Desde el comienzo, la obra cinematográfica no busca, de ninguna forma, ser simple: su profundo e ingenioso guión, que se mantiene en el límite de lo intelectual y lo pretencioso, construye un vaivén de emociones al circular por las gamas de la desesperación y la anhelada felicidad, siempre próximos a sus sentimientos, a las vibrantes molestias de no saber cómo, de no saber qué. Laurence Alia y Fred Belair son pareja. Se aman. Laurence admite no ser real. No dejan de amarse. Fred no sabe qué es ser real. Nadie lo sabe. Tanto Melvil Poupaud como Suzanne Clément, los actores encargados de los personajes principales, se sueltan, literal y figurativamente, el pelo al proponer sólidas y pasionales interpretaciones que funcionan como la columna que sostiene a la obra; los ahora icónicos personajes son indivisibles a sus representaciones gracias a su labor.

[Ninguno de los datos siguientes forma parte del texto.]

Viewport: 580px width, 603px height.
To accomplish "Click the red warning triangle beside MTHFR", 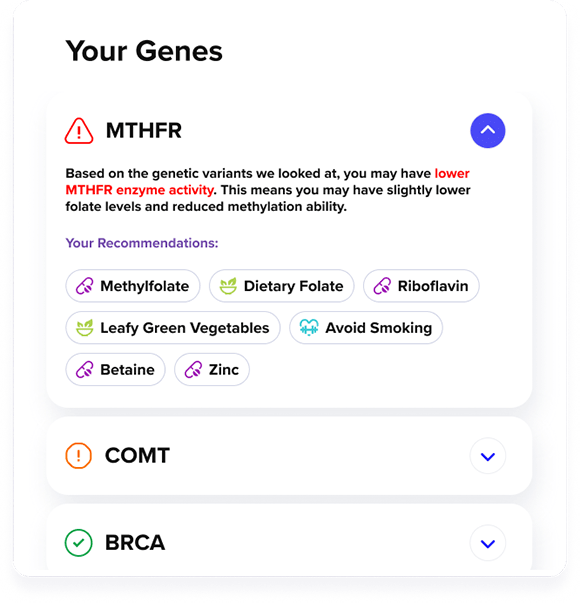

Se ha dicho públicamente, la obra no va sobre el transexualismo, sino sobre las vínculos sentimentales entre dos sujetos a partir de cómo se conciben a sí mismos y en relación con el otro, los problemas que de estos surgen y el por qué seguir en tal estado si parece no producir bienestar alguno, no obstante, sin olvidar desde dónde se enuncia, ¿mediante cuáles parámetros se concibe?. En los últimos años hemos sido testigos de cambios relacionados a la percepción de la libertad sexual, sin embargo, la mentalidad colectiva aún se reniega a proyectar lo que Laurence Anyways discute: el amor –la vivencia– debería ser entre personas, una idea cercana a una proyección sobre la demisexualidad, un concepto que no está siendo declamado tanto como parece sentirse.
La apariencia, otro punto más dentro del tema de la identidad y también de la sustancialidad de Dolan, se mueve gracias a que Anne Pritchard, la directora de arte, produce una de sus mejores composiciones al crear un ambiente lleno de ostentación, tonos que van desde el pastel al oscuro vivo, secuencias completas con lentes verdes tenues y glamorosas escenas de baile y amor, con un trabajo en equipo, el vestuario y el maquillaje, adecuado para justificar la transformación emocional y física de los personajes y la importancia de cómo nos vemos a partir de cómo es que los demás nos ven.
Desde su título y en el final, Dolan amplía la función del nombre propio –del que se piensa que no significa, sino identifica– y le otorga la perdurabilidad de la identidad, es decir, Laurence Emmanuel James Alia, en sus últimas líneas parece decirnos que el nombre propio significa el ser siempre identificable, sin importar más, el secreto del ser. A través de está noción, Laurence Anyways es una obra cinematográfica que, con una singularidad audaz, atraviesa extrañamente con la normalidad y nos propone más incómodas preguntas que respuestas agradables, una película de culto que es dura, pasional, glamorosa y sensible.
A mediados del siglo XIX, Henry David Thoreau, un filósofo y poeta norteamericano con tendencias morales rigurosas, escribe: “Antes que el amor, la fe, la fama y la justicia, dadme verdad” *. Por supuesto, con su meticulosa mente creadora, Thoreau seleccionó, de entre todas las posibilidades, el verbo dar porque reconoce que debemos, a toda costa, recibir la verdad de cualesquiera que sea la forma en la que se nos es dada, la verdad de quién soy y de quién son los demás, la identidad del quién.
*Justo, Thoreau en realidad enuncia tal frase fuera del contexto en la que yo la utilizo, sin embargo, me pareció adecuadísima.